• _Task to complete_:
List each line of the data that holds the string "computer", please.

• _Input data_:
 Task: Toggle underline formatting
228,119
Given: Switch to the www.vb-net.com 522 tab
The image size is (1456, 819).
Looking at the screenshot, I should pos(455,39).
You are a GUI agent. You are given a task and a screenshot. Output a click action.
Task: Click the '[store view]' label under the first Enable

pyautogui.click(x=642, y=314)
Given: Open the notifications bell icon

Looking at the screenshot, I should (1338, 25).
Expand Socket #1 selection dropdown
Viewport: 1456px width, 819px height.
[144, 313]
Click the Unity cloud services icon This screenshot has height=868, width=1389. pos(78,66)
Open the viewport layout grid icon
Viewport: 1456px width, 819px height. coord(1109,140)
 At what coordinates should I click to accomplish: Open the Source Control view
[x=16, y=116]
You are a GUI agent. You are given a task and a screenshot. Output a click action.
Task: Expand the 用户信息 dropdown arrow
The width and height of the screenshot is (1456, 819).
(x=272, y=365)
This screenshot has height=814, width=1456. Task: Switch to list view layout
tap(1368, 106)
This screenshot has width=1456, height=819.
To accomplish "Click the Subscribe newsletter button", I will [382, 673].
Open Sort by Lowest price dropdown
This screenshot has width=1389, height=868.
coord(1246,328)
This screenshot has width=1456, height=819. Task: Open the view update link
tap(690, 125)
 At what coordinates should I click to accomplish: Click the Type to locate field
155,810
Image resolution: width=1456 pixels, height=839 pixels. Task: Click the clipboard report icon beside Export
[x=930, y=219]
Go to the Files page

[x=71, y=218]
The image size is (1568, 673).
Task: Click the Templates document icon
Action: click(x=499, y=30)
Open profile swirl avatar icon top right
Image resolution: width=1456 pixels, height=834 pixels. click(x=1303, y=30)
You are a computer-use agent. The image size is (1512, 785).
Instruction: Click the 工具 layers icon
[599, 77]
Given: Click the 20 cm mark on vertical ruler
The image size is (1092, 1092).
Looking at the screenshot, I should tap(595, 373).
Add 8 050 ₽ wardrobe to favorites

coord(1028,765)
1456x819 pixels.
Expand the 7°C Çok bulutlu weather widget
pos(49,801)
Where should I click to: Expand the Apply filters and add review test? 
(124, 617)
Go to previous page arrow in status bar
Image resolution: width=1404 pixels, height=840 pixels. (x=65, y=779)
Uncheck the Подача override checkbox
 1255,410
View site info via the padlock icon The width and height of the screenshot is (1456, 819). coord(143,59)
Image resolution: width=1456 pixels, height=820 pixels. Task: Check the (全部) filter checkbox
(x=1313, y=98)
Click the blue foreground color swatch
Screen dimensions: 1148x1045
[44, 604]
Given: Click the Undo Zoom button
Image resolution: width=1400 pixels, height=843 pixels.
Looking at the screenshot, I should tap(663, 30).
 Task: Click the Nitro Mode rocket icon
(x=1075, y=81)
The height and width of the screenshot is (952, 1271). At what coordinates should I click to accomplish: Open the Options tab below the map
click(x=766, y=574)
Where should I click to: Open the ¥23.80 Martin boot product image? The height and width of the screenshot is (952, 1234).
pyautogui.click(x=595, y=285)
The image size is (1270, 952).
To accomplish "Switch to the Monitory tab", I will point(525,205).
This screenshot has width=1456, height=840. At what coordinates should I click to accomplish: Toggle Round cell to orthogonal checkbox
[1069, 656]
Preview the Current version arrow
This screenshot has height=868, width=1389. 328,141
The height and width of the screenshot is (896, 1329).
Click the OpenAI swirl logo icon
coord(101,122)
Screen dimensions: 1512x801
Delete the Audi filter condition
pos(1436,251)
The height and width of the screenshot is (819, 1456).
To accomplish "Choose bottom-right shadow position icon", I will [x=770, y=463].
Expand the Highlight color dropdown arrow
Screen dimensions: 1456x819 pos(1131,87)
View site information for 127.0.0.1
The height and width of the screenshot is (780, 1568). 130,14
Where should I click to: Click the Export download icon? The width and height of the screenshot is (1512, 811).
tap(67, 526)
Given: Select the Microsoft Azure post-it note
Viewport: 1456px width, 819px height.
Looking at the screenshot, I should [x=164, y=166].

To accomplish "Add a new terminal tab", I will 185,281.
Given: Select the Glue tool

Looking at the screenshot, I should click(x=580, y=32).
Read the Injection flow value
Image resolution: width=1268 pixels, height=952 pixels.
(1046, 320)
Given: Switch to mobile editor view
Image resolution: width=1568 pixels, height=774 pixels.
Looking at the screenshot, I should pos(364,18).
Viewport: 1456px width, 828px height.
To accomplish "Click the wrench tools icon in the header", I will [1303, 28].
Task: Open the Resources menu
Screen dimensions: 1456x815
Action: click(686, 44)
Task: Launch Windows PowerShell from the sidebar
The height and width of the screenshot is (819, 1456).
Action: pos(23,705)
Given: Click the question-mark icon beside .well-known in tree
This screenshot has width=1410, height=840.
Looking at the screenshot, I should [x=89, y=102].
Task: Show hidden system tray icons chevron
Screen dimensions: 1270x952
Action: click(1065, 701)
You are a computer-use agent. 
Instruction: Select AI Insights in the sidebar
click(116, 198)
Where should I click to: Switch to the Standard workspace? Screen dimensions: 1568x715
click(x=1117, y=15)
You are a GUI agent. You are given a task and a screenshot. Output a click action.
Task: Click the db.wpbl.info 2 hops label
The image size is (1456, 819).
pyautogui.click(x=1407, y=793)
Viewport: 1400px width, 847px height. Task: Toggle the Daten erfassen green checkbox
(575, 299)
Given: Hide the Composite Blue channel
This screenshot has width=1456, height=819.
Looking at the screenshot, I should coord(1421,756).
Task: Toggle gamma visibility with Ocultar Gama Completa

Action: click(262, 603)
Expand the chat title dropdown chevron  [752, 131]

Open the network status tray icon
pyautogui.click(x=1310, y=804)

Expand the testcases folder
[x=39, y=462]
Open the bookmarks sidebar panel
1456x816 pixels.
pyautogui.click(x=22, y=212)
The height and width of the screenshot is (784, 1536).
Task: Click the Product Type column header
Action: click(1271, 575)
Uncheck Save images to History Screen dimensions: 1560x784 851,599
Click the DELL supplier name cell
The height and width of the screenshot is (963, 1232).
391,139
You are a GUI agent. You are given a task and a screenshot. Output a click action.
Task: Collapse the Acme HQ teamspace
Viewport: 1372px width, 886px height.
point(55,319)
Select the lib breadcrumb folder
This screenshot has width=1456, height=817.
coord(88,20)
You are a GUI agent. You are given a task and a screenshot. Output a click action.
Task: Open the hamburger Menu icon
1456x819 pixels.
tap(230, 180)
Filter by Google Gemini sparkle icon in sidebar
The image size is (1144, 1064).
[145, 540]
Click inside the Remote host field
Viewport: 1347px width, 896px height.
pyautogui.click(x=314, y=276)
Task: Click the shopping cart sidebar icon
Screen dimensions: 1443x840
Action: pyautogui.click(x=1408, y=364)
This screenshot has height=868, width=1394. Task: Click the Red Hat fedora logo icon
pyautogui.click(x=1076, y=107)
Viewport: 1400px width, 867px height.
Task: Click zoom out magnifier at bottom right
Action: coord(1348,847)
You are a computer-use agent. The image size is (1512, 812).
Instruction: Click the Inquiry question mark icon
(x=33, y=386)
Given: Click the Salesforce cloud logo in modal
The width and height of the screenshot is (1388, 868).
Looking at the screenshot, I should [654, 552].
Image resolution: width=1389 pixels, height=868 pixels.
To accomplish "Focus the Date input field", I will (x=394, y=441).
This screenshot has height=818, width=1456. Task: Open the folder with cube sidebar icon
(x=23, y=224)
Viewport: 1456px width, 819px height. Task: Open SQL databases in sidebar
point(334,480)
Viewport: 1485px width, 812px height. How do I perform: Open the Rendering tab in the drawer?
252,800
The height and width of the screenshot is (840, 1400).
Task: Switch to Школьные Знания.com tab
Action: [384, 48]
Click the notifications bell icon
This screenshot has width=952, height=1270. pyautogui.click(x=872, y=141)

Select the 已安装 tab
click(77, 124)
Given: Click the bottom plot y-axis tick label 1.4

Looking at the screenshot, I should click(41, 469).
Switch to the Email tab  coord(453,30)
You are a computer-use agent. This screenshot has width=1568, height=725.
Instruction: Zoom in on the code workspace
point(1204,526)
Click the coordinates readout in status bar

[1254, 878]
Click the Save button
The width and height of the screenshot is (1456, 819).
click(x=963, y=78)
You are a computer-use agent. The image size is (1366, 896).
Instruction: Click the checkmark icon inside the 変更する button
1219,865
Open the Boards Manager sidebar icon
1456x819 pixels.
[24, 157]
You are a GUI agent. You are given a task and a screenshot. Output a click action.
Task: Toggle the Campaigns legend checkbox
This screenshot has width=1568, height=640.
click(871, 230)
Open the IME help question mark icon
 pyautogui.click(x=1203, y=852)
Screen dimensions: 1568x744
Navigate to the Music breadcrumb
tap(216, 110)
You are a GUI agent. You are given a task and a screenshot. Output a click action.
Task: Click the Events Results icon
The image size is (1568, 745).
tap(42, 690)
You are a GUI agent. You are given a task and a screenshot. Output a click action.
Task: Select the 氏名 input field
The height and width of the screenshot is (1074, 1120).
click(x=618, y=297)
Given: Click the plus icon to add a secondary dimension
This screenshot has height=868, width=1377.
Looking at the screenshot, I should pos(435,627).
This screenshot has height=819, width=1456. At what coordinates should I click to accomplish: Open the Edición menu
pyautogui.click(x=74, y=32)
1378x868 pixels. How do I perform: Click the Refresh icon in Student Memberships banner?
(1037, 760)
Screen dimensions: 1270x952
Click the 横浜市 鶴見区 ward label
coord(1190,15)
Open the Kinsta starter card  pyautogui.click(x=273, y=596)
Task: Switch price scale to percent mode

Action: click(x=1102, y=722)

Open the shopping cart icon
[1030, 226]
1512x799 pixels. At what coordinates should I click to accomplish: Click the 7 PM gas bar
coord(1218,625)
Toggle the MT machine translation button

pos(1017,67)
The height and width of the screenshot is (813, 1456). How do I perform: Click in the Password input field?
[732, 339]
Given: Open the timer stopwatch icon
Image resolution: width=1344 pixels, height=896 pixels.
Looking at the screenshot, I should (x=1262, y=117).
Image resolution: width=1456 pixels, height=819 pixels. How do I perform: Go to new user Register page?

• _Worked solution_:
You are a computer-use agent. The image size is (1512, 785).
You are a computer-use agent. 
You are a computer-use agent. The image size is (1512, 812).
You are a computer-use agent. This screenshot has width=1568, height=725.
You are a computer-use agent. The image size is (1366, 896).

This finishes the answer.